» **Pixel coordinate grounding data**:
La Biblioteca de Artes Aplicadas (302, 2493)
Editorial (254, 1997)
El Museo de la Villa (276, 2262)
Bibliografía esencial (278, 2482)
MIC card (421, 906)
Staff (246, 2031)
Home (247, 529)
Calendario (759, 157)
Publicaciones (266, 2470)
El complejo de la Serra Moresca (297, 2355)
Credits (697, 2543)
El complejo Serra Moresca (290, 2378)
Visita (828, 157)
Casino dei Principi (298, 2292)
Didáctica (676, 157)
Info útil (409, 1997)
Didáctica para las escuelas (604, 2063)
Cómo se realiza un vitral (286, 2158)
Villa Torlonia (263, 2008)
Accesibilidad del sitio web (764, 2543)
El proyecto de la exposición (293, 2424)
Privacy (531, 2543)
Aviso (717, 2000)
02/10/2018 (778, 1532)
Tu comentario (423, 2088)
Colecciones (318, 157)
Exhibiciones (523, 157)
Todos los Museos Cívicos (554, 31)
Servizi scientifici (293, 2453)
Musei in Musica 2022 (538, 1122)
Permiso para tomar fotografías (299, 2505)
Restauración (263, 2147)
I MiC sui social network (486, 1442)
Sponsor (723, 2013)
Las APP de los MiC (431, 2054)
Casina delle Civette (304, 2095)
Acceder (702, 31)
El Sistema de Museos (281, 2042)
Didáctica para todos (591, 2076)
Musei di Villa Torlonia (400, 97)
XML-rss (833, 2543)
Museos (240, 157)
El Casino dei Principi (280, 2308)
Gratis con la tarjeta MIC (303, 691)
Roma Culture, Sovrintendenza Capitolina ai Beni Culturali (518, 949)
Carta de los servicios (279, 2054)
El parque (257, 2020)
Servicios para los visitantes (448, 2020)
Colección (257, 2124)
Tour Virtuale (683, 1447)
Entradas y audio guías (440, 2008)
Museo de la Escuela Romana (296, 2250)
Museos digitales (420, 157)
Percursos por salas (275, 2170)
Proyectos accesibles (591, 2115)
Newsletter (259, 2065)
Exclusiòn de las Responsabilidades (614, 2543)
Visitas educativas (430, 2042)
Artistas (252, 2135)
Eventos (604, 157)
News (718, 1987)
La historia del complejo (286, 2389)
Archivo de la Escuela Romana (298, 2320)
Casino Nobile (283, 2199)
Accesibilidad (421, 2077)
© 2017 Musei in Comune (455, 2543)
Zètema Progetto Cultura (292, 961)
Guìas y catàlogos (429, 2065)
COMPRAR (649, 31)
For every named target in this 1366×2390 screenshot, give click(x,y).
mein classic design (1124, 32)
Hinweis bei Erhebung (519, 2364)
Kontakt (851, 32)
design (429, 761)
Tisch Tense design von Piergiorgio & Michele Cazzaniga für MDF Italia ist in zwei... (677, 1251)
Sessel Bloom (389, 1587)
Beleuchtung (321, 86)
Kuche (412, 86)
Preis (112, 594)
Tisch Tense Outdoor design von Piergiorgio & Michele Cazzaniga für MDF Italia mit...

» **Activity**: The answer must be a verbatim transcription of all the entries.

» **Your solution**:
La Biblioteca de Artes Aplicadas (302, 2493)
Editorial (254, 1997)
El Museo de la Villa (276, 2262)
Bibliografía esencial (278, 2482)
MIC card (421, 906)
Staff (246, 2031)
Home (247, 529)
Calendario (759, 157)
Publicaciones (266, 2470)
El complejo de la Serra Moresca (297, 2355)
Credits (697, 2543)
El complejo Serra Moresca (290, 2378)
Visita (828, 157)
Casino dei Principi (298, 2292)
Didáctica (676, 157)
Info útil (409, 1997)
Didáctica para las escuelas (604, 2063)
Cómo se realiza un vitral (286, 2158)
Villa Torlonia (263, 2008)
Accesibilidad del sitio web (764, 2543)
El proyecto de la exposición (293, 2424)
Privacy (531, 2543)
Aviso (717, 2000)
02/10/2018 (778, 1532)
Tu comentario (423, 2088)
Colecciones (318, 157)
Exhibiciones (523, 157)
Todos los Museos Cívicos (554, 31)
Servizi scientifici (293, 2453)
Musei in Musica 2022 (538, 1122)
Permiso para tomar fotografías (299, 2505)
Restauración (263, 2147)
I MiC sui social network (486, 1442)
Sponsor (723, 2013)
Las APP de los MiC (431, 2054)
Casina delle Civette (304, 2095)
Acceder (702, 31)
El Sistema de Museos (281, 2042)
Didáctica para todos (591, 2076)
Musei di Villa Torlonia (400, 97)
XML-rss (833, 2543)
Museos (240, 157)
El Casino dei Principi (280, 2308)
Gratis con la tarjeta MIC (303, 691)
Roma Culture, Sovrintendenza Capitolina ai Beni Culturali (518, 949)
Carta de los servicios (279, 2054)
El parque (257, 2020)
Servicios para los visitantes (448, 2020)
Colección (257, 2124)
Tour Virtuale (683, 1447)
Entradas y audio guías (440, 2008)
Museo de la Escuela Romana (296, 2250)
Museos digitales (420, 157)
Percursos por salas (275, 2170)
Proyectos accesibles (591, 2115)
Newsletter (259, 2065)
Exclusiòn de las Responsabilidades (614, 2543)
Visitas educativas (430, 2042)
Artistas (252, 2135)
Eventos (604, 157)
News (718, 1987)
La historia del complejo (286, 2389)
Archivo de la Escuela Romana (298, 2320)
Casino Nobile (283, 2199)
Accesibilidad (421, 2077)
© 2017 Musei in Comune (455, 2543)
Zètema Progetto Cultura (292, 961)
Guìas y catàlogos (429, 2065)
COMPRAR (649, 31)
For every named target in this 1366×2390 screenshot, give click(x,y).
mein classic design (1124, 32)
Hinweis bei Erhebung (519, 2364)
Kontakt (851, 32)
design (429, 761)
Tisch Tense design von Piergiorgio & Michele Cazzaniga für MDF Italia ist in zwei... (677, 1251)
Sessel Bloom (389, 1587)
Beleuchtung (321, 86)
Kuche (412, 86)
Preis (112, 594)
Tisch Tense Outdoor design von Piergiorgio & Michele Cazzaniga für MDF Italia mit...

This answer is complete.